§ 1495 BGB
Stand: 24.06.2022
zuletzt geändert durch:
Gesetz zur Durchführung der EU-Verordnungen über grenzüberschreitende Zustellungen und grenzüberschreitende Beweisaufnahmen in Zivil- oder Handelssachen, zur Änderung der Zivilrechtshilfe, des Vormundschafts- und Betreuungsrechts, zur Anpassung von Rechtsvorschriften zum Verbraucherschutz und zur Verbraucherrechtsdurchsetzung sowie zur Änderung sonstiger Vorschriften, BGBl.
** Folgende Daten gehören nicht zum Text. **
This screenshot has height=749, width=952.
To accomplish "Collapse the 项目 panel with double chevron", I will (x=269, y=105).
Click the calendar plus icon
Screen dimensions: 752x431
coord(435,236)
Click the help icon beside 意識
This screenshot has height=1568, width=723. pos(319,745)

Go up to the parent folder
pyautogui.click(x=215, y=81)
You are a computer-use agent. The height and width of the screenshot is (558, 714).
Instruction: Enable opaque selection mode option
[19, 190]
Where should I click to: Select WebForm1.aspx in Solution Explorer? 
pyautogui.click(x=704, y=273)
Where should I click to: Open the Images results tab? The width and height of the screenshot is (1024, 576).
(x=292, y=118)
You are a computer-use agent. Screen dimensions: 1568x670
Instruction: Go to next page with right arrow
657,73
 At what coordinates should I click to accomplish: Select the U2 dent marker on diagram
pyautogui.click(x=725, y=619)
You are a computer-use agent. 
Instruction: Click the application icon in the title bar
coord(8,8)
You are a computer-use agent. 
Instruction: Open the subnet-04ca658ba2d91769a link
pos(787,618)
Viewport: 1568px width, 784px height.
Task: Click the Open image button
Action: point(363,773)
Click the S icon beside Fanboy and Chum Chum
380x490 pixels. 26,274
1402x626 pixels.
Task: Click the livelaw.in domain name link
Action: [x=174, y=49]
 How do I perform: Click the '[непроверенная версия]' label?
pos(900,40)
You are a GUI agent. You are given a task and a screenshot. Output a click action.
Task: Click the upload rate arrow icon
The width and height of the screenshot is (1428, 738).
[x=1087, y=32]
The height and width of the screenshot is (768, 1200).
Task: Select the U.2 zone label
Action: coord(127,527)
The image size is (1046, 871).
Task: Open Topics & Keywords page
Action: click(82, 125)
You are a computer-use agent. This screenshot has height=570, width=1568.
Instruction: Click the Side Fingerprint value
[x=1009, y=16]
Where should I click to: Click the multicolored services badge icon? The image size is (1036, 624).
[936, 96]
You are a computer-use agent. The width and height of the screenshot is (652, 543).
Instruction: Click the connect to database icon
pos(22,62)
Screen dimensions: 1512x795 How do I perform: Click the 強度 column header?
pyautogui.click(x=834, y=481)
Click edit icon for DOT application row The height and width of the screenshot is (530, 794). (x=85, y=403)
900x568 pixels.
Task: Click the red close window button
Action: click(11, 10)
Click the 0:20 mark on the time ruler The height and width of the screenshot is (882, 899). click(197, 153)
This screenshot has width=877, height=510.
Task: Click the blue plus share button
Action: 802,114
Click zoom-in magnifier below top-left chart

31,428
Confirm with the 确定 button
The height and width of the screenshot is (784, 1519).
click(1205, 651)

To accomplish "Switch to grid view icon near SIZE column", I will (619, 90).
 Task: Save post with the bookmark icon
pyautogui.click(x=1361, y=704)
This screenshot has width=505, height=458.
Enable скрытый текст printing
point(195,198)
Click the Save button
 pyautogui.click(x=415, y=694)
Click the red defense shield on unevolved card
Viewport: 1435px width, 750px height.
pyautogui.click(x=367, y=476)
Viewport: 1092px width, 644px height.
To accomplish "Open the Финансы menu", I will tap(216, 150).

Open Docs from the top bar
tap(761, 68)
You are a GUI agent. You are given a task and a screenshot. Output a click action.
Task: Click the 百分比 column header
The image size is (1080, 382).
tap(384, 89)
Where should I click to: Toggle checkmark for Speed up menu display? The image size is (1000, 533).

I S. 959
Buch 4 Familienrecht
Abschnitt 1 Bürgerliche Ehe
Titel 6 Eheliches Güterrecht
Untertitel 2 Vertragliches Güterrecht
Unterkapitel 5 Fortgesetzte Gütergemeinschaft

§ 1495 BGB Aufhebungsantrag eines Abkömmlings

§ 1495 Aufhebungsantrag eines Abkömmlings

BGB ( Bürgerliches Gesetzbuch )

Ein anteilsberechtigter Abkömmling kann gegen den überlebenden Ehegatten die Aufhebung der fortgesetzten Gütergemeinschaft beantragen, 1. wenn seine Rechte für die Zukunft dadurch erheblich gefährdet werden können, dass der überlebende Ehegatte zur Verwaltung des Gesamtguts unfähig ist oder sein Recht, das Gesamtgut zu verwalten, missbraucht, 2. wenn der überlebende Ehegatte seine Verpflichtung, dem Abkömmling Unterhalt zu gewähren, verletzt hat und für die Zukunft eine erhebliche Gefährdung des Unterhalts zu besorgen ist, 3. wenn die Verwaltung des Gesamtguts in den Aufgabenkreis des Betreuers des überlebenden Ehegatten fällt, 4. wenn der überlebende Ehegatte die elterliche Sorge für den Abkömmling verwirkt hat oder, falls sie ihm zugestanden hätte, verwirkt haben würde.